The panel finds, on a balance of probabilities, that the modified duties offered in June 2006 were suitable and consistent with the worker’s restrictions. In arriving at this decision, the panel notes that on June 15, 2006, a WCB medical advisor identified restrictions applicable to the worker’s injury and return to work. The restrictions were imposed after the treating orthopedic surgeon, in a report dated April 28, 2006, advised that the worker was fit for modified duty employment. The medical evidence supports the panel’s finding that the worker was fit for modified duties. The fact that the worker is now working, even though he believes his ankle has not changed since June 2006, also supports the panel’s findings.

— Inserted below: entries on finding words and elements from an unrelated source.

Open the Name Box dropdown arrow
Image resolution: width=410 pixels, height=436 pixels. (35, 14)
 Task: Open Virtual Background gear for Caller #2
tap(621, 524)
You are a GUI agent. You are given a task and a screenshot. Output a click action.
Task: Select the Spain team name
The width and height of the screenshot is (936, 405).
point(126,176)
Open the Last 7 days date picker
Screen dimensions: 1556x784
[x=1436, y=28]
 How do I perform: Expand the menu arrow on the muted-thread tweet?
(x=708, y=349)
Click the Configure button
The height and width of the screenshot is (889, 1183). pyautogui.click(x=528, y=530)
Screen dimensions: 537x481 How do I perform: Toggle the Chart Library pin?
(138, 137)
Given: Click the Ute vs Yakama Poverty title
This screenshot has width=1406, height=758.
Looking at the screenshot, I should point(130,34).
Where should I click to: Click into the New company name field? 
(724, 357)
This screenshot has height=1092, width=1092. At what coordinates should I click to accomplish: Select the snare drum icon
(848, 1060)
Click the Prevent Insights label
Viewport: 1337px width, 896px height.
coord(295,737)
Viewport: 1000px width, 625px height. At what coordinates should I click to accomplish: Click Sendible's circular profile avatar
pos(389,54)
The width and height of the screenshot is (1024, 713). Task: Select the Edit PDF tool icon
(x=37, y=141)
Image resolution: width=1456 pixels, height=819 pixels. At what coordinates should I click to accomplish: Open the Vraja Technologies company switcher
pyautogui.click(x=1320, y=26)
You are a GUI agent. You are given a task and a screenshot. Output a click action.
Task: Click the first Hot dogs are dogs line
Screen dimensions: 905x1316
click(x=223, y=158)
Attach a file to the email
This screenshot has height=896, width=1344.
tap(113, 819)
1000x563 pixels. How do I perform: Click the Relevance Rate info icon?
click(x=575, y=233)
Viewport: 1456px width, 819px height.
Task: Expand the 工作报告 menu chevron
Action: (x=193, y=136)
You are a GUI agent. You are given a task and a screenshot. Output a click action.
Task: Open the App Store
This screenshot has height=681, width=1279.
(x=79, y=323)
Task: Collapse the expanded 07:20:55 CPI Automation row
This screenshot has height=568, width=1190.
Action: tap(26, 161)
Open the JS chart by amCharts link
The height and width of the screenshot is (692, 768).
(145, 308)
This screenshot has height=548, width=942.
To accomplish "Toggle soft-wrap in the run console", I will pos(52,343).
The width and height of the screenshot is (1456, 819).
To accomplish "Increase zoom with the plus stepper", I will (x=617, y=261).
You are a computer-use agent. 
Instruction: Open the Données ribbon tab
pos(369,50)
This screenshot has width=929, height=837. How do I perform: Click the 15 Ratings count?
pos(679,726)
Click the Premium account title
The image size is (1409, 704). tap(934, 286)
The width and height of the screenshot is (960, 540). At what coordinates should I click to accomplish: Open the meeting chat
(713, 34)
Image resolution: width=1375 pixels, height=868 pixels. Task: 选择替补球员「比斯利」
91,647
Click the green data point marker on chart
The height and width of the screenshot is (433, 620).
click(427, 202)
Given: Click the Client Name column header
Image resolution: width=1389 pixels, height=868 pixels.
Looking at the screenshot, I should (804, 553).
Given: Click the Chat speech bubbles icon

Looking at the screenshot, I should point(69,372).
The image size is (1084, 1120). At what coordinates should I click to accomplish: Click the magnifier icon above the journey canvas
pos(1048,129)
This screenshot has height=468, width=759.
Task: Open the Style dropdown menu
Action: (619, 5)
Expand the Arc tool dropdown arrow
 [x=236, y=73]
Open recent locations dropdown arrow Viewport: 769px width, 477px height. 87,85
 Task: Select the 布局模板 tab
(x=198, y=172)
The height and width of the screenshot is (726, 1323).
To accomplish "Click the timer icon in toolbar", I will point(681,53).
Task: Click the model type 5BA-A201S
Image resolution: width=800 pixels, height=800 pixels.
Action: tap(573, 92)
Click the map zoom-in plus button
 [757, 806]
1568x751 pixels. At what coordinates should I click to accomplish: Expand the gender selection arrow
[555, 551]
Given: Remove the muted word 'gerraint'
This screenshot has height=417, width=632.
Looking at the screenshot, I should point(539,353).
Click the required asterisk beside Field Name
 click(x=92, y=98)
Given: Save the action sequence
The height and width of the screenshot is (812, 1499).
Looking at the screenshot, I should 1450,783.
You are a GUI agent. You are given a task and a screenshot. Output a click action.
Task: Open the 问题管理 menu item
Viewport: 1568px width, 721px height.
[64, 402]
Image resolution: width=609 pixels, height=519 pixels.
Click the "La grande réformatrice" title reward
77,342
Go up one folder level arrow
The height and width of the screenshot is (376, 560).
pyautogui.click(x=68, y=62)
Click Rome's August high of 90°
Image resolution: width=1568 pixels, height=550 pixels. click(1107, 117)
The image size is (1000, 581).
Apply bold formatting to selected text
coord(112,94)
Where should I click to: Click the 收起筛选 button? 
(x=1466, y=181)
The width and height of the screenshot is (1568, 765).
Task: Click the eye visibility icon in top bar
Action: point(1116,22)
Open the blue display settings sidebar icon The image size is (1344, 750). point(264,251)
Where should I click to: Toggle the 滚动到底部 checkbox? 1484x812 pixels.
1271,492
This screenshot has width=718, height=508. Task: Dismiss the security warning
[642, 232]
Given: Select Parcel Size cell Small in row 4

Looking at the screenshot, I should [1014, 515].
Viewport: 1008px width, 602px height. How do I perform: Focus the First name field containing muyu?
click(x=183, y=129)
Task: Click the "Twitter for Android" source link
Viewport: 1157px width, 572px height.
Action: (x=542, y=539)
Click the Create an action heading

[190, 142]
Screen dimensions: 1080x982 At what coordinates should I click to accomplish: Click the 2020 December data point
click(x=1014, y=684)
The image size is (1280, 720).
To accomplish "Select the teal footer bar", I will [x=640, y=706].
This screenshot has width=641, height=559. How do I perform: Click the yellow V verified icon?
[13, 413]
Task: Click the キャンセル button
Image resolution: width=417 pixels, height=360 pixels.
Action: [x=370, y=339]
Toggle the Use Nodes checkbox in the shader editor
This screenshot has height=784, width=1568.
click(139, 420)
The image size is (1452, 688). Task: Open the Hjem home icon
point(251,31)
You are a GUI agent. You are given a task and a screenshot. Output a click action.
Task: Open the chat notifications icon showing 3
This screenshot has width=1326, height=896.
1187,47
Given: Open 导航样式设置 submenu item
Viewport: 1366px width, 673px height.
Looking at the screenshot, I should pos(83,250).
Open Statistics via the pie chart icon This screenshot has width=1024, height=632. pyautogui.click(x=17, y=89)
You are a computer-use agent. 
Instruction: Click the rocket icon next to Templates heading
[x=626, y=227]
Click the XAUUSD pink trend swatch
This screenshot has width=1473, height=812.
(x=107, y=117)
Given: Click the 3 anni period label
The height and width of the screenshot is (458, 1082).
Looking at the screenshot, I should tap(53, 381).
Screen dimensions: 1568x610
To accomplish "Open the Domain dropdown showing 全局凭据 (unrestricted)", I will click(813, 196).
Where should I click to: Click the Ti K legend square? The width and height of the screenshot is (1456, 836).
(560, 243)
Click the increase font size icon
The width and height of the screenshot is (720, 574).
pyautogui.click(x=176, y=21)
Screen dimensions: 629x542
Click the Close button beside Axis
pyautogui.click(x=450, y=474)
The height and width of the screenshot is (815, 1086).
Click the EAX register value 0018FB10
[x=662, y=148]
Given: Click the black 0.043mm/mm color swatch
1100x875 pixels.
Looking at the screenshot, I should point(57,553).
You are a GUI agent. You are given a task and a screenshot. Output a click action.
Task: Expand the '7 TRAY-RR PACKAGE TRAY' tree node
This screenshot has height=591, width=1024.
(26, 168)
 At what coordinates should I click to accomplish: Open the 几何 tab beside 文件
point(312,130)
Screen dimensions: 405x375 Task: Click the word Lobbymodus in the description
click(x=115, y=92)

By failing to accept the modified duties position the worker has failed to meet his obligation under section 22. The worker did not take all reasonable steps to reduce or eliminate his loss of earnings and did not cooperate with the WCB in implementing a program for returning to work.

In accordance with section 22 of the Act and the WCB Policy 43.20.20, the panel finds that the worker’s benefits should be reduced commencing June 26, 2006 taking into account the amount the worker would have earned had he returned to the modified duties position. In this case, the worker was offered full time employment by his employer and would not have suffered a loss of earning capacity had it not been for his refusal to return to work. Accordingly, no wage benefits are payable.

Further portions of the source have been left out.